*Data listing:*
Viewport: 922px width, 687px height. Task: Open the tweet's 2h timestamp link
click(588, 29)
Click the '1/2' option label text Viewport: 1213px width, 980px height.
---
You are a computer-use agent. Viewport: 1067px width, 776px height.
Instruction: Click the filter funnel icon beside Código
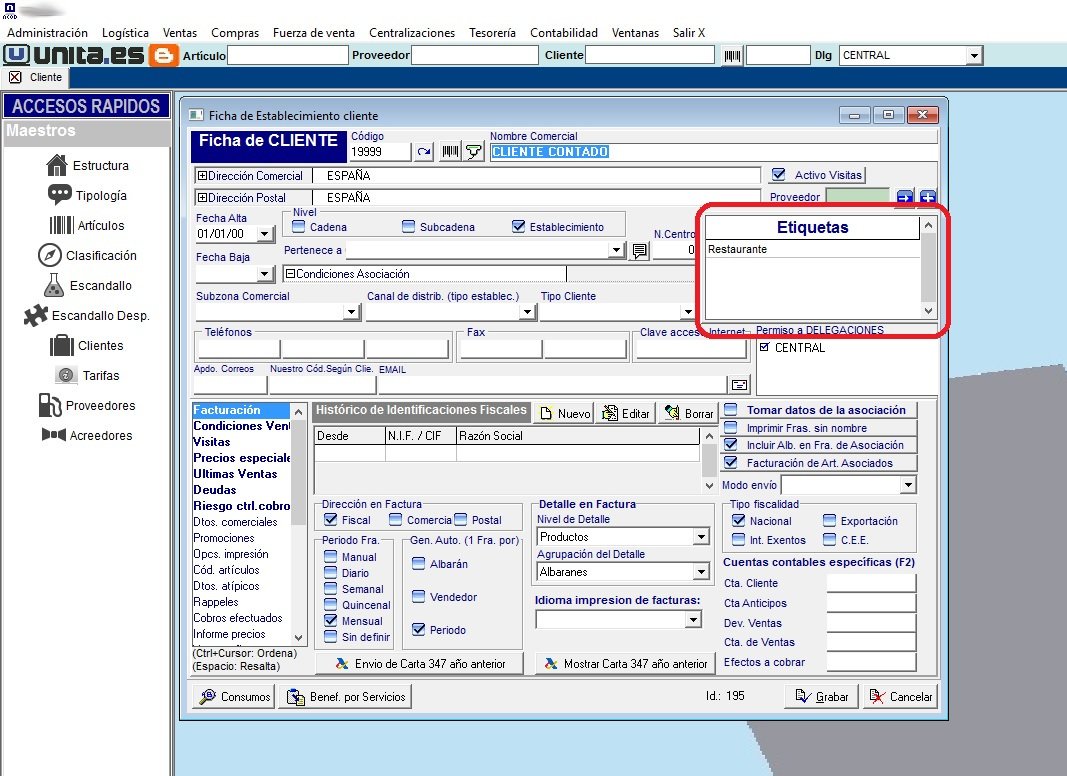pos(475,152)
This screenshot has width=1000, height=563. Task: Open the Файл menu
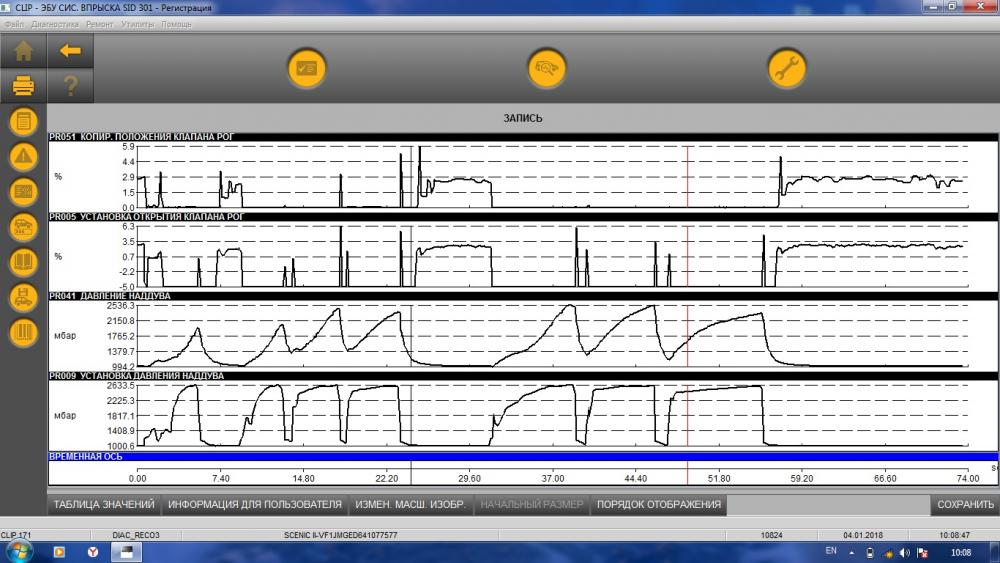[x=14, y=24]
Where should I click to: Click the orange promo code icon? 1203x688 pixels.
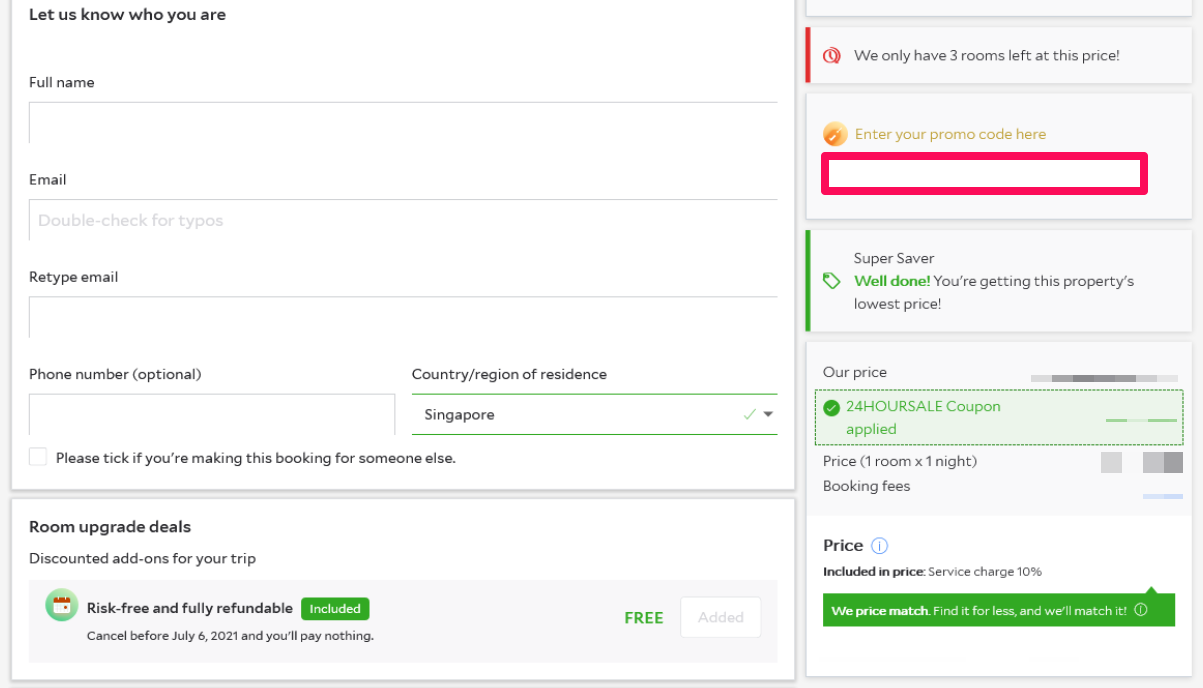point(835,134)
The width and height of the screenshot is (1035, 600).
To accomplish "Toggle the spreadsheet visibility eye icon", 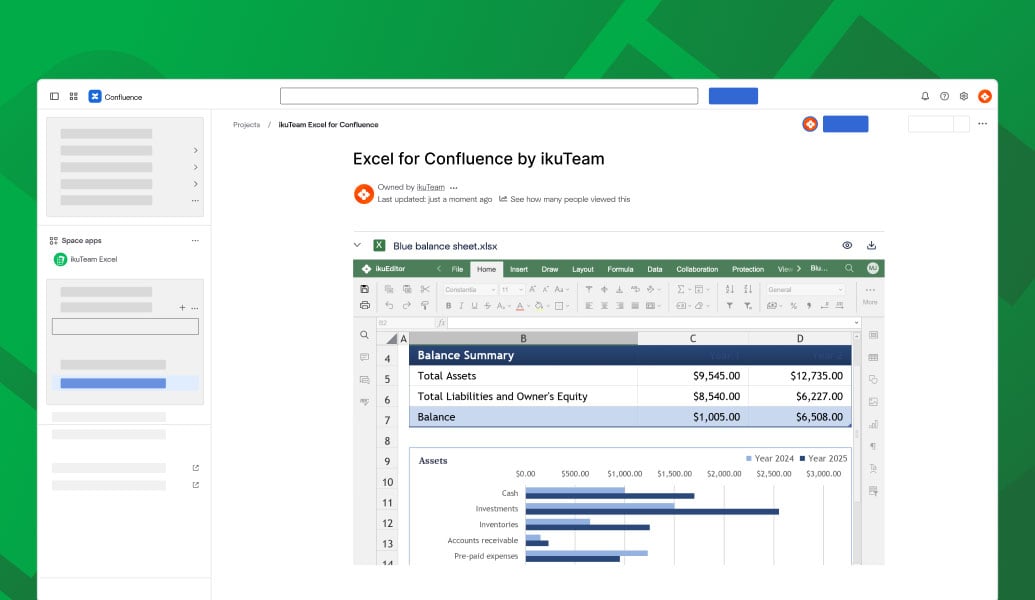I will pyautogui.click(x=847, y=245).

*What needs to be done:* What you give back should be only the lines of the records above, starting at the line with "Viewport: 922px width, 687px" and ending at the line with "Click the '1/2'", restated word for word.

*Solution:*
Viewport: 922px width, 687px height. Task: Open the tweet's 2h timestamp link
click(588, 29)
Click the '1/2' option label text Viewport: 1213px width, 980px height.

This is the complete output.